*Job*. Please put each line of the data below into a JSON list of strings, one string per line and leaving out blank lines, starting with the first line and ending with the line that contains "This screenshot has height=819, width=1456. What".

++++ Dataset

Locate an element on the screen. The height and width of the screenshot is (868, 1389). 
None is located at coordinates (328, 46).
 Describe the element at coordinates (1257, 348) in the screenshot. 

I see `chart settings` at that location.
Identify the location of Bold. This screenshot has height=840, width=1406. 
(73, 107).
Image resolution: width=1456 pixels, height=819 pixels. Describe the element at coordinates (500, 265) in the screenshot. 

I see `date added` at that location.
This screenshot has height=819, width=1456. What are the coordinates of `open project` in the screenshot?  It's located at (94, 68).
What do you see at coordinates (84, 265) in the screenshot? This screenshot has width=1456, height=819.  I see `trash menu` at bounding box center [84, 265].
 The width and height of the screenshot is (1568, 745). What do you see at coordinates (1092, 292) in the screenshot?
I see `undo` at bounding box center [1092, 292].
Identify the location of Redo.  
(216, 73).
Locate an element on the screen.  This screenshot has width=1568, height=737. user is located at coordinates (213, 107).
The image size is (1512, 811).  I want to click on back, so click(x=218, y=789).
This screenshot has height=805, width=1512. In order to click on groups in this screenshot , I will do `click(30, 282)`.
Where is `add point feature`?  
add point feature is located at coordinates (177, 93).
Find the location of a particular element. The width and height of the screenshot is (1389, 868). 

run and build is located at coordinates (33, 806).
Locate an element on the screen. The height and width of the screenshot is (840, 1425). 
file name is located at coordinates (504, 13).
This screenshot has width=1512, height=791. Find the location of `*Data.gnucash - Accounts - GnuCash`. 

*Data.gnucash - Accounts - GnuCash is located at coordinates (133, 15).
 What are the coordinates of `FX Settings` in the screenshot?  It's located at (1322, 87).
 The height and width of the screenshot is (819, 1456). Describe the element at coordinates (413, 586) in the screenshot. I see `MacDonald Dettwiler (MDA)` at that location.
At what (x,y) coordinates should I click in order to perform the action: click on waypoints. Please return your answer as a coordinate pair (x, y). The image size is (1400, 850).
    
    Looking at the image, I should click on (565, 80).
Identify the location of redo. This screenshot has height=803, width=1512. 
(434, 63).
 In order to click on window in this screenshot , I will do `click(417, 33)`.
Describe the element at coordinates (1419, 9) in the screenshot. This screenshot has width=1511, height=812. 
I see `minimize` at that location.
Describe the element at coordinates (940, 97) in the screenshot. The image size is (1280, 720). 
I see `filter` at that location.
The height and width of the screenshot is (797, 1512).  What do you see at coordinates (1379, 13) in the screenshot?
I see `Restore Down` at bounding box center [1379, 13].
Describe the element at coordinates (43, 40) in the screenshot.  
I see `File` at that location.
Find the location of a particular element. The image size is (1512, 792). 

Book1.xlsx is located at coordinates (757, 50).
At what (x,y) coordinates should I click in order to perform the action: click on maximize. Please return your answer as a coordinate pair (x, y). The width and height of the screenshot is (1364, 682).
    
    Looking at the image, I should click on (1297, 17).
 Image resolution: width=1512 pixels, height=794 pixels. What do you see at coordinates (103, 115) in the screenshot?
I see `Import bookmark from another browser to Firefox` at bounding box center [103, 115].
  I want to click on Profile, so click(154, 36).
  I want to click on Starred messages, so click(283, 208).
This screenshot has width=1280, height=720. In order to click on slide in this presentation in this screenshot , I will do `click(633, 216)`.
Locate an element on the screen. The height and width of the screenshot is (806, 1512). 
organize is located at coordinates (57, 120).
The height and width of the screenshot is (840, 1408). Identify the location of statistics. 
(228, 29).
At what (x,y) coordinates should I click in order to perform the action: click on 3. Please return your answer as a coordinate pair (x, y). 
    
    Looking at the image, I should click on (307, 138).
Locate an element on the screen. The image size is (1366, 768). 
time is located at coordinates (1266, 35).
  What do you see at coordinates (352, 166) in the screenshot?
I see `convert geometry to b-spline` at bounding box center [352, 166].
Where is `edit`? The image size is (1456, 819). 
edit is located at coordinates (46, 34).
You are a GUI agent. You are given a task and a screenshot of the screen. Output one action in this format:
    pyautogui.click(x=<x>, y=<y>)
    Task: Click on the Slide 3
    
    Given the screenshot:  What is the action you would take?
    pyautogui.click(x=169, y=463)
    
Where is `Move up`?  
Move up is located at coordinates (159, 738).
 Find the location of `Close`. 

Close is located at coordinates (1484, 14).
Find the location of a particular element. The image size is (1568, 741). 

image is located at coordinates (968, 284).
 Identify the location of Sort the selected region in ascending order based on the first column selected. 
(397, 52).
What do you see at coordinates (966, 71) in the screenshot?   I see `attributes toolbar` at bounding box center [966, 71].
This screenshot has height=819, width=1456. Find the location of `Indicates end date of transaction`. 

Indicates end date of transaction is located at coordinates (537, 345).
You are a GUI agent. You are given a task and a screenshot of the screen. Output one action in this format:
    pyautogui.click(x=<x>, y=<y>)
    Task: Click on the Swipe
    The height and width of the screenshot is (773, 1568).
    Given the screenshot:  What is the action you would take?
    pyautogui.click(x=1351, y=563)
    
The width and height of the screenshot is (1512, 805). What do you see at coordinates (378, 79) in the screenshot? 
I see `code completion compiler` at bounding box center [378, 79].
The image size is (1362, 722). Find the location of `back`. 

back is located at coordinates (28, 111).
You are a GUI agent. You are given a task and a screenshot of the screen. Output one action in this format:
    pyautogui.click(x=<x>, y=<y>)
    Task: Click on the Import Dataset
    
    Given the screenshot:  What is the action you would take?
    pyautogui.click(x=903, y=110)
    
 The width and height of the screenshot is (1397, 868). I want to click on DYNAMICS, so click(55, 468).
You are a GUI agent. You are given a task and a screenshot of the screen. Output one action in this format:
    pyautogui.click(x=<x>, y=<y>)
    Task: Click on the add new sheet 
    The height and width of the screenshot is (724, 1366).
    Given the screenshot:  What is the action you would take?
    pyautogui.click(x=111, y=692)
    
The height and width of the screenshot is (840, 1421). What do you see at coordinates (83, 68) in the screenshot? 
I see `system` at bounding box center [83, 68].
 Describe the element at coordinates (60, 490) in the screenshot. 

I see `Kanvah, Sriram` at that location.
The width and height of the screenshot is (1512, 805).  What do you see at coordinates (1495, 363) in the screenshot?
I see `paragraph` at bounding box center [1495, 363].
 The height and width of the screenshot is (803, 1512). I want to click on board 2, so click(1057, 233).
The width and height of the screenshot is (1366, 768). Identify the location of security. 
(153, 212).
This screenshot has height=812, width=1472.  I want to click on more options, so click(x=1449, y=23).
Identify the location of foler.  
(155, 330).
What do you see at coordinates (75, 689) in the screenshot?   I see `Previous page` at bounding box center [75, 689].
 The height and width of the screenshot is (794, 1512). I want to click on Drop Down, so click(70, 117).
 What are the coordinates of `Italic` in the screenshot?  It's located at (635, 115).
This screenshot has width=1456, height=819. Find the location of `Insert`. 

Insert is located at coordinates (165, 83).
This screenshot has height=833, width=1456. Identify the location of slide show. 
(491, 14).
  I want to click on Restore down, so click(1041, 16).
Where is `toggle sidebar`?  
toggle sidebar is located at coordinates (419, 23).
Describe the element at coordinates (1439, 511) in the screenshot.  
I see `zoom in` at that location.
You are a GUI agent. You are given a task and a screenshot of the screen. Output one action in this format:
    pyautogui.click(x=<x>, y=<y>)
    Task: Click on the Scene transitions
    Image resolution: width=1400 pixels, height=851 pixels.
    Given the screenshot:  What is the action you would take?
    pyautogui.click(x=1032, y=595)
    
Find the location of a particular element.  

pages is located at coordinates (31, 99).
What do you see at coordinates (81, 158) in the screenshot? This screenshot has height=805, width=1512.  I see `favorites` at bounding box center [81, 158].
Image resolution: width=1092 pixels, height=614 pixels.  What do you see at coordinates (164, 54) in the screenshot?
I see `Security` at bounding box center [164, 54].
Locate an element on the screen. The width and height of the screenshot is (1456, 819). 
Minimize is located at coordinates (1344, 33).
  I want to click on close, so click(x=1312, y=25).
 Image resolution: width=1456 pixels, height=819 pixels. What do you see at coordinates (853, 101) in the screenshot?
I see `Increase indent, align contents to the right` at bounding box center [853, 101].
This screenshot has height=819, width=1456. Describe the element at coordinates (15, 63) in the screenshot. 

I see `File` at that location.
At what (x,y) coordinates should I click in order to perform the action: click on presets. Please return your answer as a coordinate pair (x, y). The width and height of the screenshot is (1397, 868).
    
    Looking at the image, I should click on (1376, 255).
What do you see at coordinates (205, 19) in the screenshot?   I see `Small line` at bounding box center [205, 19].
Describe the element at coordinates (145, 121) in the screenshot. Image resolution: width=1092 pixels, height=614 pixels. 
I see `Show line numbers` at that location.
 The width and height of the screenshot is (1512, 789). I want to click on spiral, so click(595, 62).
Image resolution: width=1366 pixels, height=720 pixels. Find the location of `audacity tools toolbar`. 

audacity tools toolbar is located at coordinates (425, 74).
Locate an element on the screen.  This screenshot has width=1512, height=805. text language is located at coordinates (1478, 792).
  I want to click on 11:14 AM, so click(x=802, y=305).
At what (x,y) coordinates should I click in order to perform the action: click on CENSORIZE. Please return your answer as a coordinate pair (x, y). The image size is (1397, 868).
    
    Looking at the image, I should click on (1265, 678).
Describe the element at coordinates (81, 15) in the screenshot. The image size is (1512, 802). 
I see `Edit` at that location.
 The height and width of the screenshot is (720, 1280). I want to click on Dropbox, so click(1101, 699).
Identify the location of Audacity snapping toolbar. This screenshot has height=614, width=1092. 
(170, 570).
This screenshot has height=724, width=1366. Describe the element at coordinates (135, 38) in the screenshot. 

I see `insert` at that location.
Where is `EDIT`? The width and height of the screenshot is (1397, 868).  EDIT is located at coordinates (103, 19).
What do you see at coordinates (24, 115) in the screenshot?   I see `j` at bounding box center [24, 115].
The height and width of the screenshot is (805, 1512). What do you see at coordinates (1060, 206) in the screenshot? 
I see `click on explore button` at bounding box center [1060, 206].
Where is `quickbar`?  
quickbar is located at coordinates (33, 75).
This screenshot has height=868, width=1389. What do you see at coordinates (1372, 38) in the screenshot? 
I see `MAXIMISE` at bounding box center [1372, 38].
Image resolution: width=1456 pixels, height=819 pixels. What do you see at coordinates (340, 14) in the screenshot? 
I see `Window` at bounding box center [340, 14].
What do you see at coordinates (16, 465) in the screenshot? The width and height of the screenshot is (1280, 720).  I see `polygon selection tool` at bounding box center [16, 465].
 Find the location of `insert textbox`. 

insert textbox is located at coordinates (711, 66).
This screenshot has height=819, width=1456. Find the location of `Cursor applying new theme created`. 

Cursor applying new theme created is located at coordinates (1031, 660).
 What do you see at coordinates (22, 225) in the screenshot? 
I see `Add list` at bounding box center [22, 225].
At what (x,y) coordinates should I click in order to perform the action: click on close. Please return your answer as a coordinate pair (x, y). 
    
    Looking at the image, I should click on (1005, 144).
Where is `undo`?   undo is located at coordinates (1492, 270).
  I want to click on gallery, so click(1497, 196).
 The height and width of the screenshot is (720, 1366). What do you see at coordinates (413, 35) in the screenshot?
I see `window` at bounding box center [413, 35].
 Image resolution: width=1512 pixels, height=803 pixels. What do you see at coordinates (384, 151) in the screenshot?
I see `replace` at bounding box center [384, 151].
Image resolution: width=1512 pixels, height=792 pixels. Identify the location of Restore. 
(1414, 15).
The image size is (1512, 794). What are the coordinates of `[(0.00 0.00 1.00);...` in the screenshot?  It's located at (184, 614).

++++++++

*Response to this task*.
[
  "Locate an element on the screen. The height and width of the screenshot is (868, 1389). ",
  "None is located at coordinates (328, 46).",
  " Describe the element at coordinates (1257, 348) in the screenshot. ",
  "I see `chart settings` at that location.",
  "Identify the location of Bold. This screenshot has height=840, width=1406. ",
  "(73, 107).",
  "Image resolution: width=1456 pixels, height=819 pixels. Describe the element at coordinates (500, 265) in the screenshot. ",
  "I see `date added` at that location.",
  "This screenshot has height=819, width=1456. What are the coordinates of `open project` in the screenshot?  It's located at (94, 68)."
]